* WHAT YOU HAVE TO DO: Format the data between the lines holding "Where should I click to: Open the Patient" and "point(929,86)", inclusive, as a two-column CSV headed instruction and location. Give one row for each piece of text saying what to do, with that text and its answer each in a single quoted field and any line breaks replaced by spaces.

* GIVEN DATA:
:::::

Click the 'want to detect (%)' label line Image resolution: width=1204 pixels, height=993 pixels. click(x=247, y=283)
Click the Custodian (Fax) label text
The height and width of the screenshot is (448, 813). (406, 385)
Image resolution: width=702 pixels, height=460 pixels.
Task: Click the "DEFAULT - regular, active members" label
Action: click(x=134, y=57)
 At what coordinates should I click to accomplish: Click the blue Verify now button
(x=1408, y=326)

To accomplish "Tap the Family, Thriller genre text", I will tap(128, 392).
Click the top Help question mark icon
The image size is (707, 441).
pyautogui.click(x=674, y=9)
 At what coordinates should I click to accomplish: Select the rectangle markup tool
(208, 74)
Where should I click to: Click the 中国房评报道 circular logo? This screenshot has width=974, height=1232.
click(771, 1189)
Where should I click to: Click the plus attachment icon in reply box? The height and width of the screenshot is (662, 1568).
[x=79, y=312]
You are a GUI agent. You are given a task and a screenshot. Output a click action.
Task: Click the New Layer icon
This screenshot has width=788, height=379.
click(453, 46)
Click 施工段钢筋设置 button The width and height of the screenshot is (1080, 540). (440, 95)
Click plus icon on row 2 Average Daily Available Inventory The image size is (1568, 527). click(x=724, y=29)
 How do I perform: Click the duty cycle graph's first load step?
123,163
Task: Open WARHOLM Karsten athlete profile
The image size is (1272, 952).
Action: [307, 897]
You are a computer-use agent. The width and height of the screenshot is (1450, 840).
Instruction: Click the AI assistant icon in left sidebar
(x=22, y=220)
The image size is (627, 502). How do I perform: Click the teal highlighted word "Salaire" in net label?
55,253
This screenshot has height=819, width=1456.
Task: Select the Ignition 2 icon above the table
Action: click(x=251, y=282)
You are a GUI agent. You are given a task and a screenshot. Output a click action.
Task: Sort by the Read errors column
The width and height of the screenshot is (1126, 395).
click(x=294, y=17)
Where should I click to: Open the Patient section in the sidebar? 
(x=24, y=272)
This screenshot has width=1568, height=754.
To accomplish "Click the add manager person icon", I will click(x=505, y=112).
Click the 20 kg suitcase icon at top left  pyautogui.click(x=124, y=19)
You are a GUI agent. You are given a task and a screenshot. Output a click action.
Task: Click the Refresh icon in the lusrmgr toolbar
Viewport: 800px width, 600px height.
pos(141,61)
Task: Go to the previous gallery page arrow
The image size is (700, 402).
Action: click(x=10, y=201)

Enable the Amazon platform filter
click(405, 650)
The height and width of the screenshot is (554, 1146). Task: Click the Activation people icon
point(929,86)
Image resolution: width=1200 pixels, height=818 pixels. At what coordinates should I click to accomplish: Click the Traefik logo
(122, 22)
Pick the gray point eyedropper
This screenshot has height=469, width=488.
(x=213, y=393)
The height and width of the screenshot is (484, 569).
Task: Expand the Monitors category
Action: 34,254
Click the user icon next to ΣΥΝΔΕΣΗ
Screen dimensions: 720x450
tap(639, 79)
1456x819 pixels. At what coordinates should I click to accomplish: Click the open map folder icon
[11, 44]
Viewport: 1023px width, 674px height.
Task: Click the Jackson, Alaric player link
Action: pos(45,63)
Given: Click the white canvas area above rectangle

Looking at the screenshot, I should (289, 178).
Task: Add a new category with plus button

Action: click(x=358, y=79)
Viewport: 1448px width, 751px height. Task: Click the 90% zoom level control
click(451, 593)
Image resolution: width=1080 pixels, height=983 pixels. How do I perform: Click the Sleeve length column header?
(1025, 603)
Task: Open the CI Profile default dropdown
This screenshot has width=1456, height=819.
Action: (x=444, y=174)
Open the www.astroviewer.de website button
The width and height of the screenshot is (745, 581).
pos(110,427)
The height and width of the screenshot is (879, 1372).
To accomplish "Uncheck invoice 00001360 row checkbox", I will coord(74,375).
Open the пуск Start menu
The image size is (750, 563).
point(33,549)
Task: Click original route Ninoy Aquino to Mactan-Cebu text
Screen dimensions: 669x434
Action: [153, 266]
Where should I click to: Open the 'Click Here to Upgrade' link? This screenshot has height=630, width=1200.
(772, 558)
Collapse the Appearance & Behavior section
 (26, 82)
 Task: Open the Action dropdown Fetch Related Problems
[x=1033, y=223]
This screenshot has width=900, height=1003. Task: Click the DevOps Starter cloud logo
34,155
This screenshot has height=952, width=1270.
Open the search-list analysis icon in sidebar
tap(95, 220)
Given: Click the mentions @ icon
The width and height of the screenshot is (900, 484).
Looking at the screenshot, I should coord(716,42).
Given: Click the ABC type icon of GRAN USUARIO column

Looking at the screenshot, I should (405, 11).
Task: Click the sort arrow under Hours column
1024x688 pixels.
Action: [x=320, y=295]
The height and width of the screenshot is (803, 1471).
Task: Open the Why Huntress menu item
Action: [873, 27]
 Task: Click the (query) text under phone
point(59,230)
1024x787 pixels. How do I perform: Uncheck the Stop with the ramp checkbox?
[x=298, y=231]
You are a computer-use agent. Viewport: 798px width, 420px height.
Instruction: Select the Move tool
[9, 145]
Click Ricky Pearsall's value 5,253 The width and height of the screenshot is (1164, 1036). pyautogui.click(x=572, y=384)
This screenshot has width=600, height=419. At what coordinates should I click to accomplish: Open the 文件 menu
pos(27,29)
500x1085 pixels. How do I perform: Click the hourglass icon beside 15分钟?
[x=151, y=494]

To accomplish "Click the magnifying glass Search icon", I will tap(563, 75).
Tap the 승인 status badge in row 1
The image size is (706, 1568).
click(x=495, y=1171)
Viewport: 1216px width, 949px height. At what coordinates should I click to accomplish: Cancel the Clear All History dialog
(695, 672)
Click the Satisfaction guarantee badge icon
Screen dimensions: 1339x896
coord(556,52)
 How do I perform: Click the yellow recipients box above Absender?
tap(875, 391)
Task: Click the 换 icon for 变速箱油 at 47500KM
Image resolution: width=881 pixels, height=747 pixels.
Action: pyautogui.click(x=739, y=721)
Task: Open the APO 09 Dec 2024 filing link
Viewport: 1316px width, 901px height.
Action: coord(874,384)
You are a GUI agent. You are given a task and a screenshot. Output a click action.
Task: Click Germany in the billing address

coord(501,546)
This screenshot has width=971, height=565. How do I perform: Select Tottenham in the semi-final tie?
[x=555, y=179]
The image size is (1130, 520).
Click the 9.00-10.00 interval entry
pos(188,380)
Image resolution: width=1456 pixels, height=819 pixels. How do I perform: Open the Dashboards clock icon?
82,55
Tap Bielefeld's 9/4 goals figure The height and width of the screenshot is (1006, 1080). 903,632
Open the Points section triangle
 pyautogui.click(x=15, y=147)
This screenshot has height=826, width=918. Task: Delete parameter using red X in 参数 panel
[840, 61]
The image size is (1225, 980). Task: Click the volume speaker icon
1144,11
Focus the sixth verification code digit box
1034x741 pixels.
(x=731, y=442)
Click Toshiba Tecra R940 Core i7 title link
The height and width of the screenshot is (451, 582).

:::::

* ANSWER TO THE PROBLEM:
instruction,location
"Where should I click to: Open the Patient section in the sidebar?","(x=24, y=272)"
"This screenshot has width=1568, height=754. To accomplish ""Click the add manager person icon"",","I will click(x=505, y=112)."
"Click the 20 kg suitcase icon at top left","pyautogui.click(x=124, y=19)"
"You are a GUI agent. You are given a task and a screenshot. Output a click action. Task: Click the Refresh icon in the lusrmgr toolbar Viewport: 800px width, 600px height.","pos(141,61)"
"Task: Go to the previous gallery page arrow The image size is (700, 402).","Action: click(x=10, y=201)"
"Enable the Amazon platform filter","click(405, 650)"
"The height and width of the screenshot is (554, 1146). Task: Click the Activation people icon","point(929,86)"